Look through the entries below. Report each line that has the word "entry" in it.

Data excerpts:
<<<<

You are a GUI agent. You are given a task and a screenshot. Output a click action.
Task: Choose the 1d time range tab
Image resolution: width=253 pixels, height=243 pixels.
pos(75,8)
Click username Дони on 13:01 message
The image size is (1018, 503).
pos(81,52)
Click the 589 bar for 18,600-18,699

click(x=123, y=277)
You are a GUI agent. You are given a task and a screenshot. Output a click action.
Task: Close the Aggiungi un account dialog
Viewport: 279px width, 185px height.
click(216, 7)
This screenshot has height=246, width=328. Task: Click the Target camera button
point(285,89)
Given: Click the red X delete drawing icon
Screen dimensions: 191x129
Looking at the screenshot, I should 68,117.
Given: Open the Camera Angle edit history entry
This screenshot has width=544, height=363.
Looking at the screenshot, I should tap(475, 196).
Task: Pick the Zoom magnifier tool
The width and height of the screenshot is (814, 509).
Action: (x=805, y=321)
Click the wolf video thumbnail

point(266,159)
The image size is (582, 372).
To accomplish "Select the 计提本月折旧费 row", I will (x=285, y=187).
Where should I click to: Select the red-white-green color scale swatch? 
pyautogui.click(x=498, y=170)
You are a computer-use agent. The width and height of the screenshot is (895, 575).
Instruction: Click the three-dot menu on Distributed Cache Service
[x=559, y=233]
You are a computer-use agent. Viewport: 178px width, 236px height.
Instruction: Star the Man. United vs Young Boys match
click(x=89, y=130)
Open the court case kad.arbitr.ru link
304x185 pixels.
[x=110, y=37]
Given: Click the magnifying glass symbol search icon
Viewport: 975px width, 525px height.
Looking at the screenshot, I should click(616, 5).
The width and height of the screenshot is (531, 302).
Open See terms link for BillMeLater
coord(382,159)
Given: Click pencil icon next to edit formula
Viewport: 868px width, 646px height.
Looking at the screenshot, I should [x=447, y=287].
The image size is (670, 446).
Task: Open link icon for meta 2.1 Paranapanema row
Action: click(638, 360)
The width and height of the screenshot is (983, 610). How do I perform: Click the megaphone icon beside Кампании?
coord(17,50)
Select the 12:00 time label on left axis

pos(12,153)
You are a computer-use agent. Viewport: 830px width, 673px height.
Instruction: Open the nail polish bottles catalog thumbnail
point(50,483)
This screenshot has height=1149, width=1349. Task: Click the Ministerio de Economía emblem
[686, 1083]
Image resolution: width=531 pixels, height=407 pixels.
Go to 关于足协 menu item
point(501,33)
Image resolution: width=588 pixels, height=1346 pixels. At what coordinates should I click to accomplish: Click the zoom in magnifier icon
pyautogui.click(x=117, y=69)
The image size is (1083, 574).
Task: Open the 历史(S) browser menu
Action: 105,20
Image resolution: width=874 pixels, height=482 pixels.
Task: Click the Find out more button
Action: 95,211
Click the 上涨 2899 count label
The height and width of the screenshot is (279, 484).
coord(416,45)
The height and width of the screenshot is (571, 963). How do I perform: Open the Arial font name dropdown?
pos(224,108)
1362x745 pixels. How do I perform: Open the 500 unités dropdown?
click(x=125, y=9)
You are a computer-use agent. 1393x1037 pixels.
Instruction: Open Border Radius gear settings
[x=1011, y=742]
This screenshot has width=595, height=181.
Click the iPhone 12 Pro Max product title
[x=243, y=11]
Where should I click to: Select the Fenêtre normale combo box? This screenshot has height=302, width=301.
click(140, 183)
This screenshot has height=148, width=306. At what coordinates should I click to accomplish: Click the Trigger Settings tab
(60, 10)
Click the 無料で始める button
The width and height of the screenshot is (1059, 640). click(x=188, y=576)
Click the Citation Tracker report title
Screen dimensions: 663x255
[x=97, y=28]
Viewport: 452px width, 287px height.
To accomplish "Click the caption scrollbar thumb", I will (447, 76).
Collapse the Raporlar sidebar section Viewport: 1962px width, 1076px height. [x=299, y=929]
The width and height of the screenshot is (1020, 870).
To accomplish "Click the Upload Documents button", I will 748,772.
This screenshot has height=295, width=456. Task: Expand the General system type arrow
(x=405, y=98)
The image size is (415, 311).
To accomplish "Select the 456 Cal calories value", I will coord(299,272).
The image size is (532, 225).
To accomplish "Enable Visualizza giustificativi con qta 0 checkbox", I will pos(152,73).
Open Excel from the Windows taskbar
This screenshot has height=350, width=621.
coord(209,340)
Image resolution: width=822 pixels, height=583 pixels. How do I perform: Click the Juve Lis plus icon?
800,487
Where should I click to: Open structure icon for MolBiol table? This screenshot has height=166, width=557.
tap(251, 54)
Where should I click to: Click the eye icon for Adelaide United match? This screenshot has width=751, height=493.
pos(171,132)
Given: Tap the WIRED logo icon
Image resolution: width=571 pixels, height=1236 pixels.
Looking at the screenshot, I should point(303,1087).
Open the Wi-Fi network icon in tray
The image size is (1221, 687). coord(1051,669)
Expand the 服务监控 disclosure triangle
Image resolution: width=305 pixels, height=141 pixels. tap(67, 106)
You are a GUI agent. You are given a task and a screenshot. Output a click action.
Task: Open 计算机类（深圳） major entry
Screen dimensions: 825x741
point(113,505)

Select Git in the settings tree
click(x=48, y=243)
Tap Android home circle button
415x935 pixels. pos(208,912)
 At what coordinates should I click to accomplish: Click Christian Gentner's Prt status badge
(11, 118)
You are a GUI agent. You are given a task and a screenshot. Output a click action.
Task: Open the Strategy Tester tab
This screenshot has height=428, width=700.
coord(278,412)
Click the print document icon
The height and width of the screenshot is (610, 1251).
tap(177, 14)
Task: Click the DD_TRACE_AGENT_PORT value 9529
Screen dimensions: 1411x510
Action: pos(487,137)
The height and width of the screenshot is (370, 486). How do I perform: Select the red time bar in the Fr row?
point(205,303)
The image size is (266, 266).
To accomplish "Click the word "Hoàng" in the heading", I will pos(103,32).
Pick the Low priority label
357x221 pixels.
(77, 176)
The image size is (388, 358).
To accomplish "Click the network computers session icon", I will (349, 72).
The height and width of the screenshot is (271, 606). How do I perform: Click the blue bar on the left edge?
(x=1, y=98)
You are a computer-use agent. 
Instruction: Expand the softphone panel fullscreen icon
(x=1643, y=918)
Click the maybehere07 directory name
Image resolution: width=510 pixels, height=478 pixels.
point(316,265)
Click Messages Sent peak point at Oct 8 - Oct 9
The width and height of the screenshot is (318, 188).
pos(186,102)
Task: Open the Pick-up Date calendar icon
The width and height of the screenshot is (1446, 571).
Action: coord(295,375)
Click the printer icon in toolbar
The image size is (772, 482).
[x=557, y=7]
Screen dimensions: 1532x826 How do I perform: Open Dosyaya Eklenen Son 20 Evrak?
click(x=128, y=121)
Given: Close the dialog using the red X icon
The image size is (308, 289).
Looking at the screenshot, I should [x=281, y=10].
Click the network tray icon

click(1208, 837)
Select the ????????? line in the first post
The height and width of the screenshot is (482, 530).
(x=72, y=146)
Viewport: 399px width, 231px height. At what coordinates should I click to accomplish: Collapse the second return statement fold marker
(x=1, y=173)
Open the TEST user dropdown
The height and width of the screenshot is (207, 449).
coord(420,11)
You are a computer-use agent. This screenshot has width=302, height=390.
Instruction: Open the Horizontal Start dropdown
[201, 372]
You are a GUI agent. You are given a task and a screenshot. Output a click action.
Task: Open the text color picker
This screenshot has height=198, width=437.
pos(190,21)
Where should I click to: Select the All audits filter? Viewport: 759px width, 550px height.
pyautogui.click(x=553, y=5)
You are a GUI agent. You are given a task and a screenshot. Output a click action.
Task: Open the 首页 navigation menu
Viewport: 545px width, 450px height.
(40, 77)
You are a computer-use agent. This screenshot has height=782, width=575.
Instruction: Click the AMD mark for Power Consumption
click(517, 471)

>>>>

### [WRITTEN SOLUTION]
Given: Open the Camera Angle edit history entry
Task: Open 计算机类（深圳） major entry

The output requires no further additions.